According to Bloomberg, it recorded revenues of over $373m in 2018, up 49% from 2017. It is now expected to have hit profitability, while 2020 revenues are expected to reach $556m.

$556million

Casper's expected 2020 revenue

  

Didi Chuxing

The Chinese ride-sharing firm allows customers to reserve cars and bikes via its app, as well as order food. It is expanding internationally and now has 550 million users and 31 million drivers in countries including China, Mexico, Japan and Australia. It is valued at over $62bn.

550million

Number of Didi Chuxing users

  

Float or flop?

Other notable companies tipped to list in 2020 include cannabis products company Hemptown USA, utilities firm Neptune Energy, grocery business Instacart, footwear company Cole Haan, sports entertainment brand Topgolf, and luxury car maker Lamborghini.

There will be winners and losers among this crop of market hopefuls.
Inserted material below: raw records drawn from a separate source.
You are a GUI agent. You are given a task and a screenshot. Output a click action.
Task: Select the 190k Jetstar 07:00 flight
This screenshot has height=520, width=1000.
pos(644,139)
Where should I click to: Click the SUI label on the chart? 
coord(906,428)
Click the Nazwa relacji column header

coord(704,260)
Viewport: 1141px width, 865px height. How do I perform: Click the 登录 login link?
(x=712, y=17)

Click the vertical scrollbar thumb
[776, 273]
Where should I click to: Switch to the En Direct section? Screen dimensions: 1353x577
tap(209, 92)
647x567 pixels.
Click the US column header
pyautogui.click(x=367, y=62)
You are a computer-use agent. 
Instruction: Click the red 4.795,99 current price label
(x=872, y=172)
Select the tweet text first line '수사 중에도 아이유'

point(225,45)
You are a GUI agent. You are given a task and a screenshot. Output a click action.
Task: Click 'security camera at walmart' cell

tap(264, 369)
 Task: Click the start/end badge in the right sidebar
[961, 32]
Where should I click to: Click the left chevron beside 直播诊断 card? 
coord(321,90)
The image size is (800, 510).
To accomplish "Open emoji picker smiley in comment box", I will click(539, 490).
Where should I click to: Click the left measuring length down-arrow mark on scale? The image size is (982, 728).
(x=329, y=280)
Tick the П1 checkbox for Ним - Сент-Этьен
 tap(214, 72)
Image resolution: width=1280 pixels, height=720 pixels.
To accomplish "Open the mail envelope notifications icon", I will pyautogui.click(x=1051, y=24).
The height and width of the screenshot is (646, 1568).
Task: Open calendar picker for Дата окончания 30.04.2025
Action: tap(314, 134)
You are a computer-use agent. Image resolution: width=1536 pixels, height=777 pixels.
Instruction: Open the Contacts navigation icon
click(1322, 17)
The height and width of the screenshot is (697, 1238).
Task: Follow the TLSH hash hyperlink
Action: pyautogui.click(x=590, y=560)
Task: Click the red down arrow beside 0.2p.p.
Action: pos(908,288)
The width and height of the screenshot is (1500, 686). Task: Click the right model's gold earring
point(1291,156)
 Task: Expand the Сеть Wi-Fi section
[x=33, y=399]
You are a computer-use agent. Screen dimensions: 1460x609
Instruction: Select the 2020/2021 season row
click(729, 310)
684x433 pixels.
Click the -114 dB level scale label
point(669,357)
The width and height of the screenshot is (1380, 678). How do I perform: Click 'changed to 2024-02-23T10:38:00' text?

Investors considering making bets may look to the performance of 2019’s new listings for guidance.

Unicorn tech stocks including Lyft [LYFT], Uber [UBER] and workplace messaging platform Slack [WORK] generated a lot of excitement, but each struggled to provide meaningful returns after the optimism of opening day. Lyft has fallen from its $87.33 market debut price to $43.10 as of Monday 6 January, while Uber has similarly dropped from $42 to $31.58. Slack has dropped from $38.50 to $23.52.

The writing may well have been on the wall. Each of these companies has been battling concerns around over-valuations, long-term profitability and finance, competition and governance in the run-up to their listings.

"It's very hard for normal investors to determine the actual value of these companies, because most of them don’t go public with profits," said Barry Schwartz, chief investment officer at Baskin Wealth Management.

“It's very hard for normal investors to determine the actual value of these companies, because most of them don’t go public with profits” - chief investment officer at Baskin Wealth Management, Barry Schwartz

 

Indeed, such worries played a big part in the cancellation of last September of WeWork’s planned IPO. Video communication platform Zoom [ZM] has climbed from a debut price of $65 to $67.28 as of Friday’s close – reaching a high of $102 in July ­– while med-tech firm Shockwave Medical [SWAV] has increased from $24.80 to $42.16.

There will be continued volatility this year caused by a US Presidential election, the ongoing uncertainty around Brexit and concerns around the strength of the global economy. In addition, there is a deep pool of private capital looking for attractive assets and steering management minds away from the often lengthy, challenging, costly and red-tape heavy listing process.

Focusing on the basics of strong finances, market potential, innovation and strong management will be key to backing future winners.